I’m not targeting weight loss tips here, or images that discuss which foods are low in calories–I’m just talking about the ones that make fatness out to be a disgusting attribute that everyone should be either ashamed of or afraid of.

There are three main reasons to avoid sharing these images.

  1. These images miss the point.

Eating organic isn’t about losing weight. It’s about avoiding GMOs and pesticides and supporting local farmers. Going organic doesn’t make someone lose weight. When people start a diet to lose weight, it’s always a fad and it pretty much never lasts. Eating organic is a series of decisions about what to buy and who to support with your money so that what you put into your body is good for you–it’s not about a fad of eating a certain way until you lose twenty pounds.
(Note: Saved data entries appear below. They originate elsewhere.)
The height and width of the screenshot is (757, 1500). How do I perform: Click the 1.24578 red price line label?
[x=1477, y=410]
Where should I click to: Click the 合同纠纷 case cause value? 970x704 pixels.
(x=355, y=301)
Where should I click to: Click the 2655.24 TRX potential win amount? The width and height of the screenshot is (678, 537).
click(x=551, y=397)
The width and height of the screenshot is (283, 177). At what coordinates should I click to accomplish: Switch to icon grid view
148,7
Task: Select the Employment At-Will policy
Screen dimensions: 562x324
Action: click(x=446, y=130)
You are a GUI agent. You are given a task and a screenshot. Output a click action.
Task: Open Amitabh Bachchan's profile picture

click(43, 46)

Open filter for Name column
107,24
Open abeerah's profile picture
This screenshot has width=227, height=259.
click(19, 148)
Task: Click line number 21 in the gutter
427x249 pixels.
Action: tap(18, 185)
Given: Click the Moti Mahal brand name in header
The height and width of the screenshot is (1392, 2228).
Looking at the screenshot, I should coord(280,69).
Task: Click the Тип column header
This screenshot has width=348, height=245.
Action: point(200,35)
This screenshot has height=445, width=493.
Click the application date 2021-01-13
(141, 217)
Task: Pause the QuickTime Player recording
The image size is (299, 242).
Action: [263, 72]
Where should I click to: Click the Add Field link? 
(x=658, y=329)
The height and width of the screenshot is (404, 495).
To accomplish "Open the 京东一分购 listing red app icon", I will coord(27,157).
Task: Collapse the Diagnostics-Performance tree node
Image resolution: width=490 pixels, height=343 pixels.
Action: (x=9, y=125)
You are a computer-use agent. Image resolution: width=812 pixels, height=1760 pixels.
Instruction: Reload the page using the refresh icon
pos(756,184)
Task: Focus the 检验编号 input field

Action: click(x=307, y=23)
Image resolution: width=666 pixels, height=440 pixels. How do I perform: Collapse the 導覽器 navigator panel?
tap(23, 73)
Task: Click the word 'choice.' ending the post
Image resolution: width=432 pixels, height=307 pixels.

When we share these images, we turn the organic movement into a fad diet, and who wants to be a part of that?

  1. They breed competition and exclusion within the community.

I know that the vegan community and organic community is not exactly the same, but there is a lot of overlap. How many times have I heard my vegan and vegetarian friends reference people in their communities dismissing them as “not vegan/vegetarian enough” because they’re not thin. When we make the claim that eating non-organic makes you fat, then aren’t we implying that eating organic makes you thin? And the thing is, it doesn’t. And yet, when we make claims like this, we are implying something else: that if you’re not thin, you must not be eating organic enough. That’s a pretty crappy thing to communicate. Fat people don’t have to lose weight to join the organic club, and we shouldn’t send out the idea that we do.

  1. They cause damage to people we care about.

Do you remember when my friend Meg wrote that incredible post about how damaging it can be to see anti-fat and body-negative images shared on social media all the time? It’s an incredible post, and I encourage you to take a look again. According to the statistics I found, 1 in ever 200 women deals with Anorexia, and 2-3 of every 100 suffers from Bulimia. It’s not just women, of course, that have eating disorders, and Anorexia and Bulimia aren’t the only two types of disordered eating. With numbers like that, anyone with more than a few hundred Facebook friends is bound to know at least a few people who are struggling with eating disorders. I’m not willing to post something that could cause trouble for those friends. My enjoyment of organic food shouldn’t lead to me posting images that could be triggering or damaging to my friends who struggle with their relationships with food and their bodies.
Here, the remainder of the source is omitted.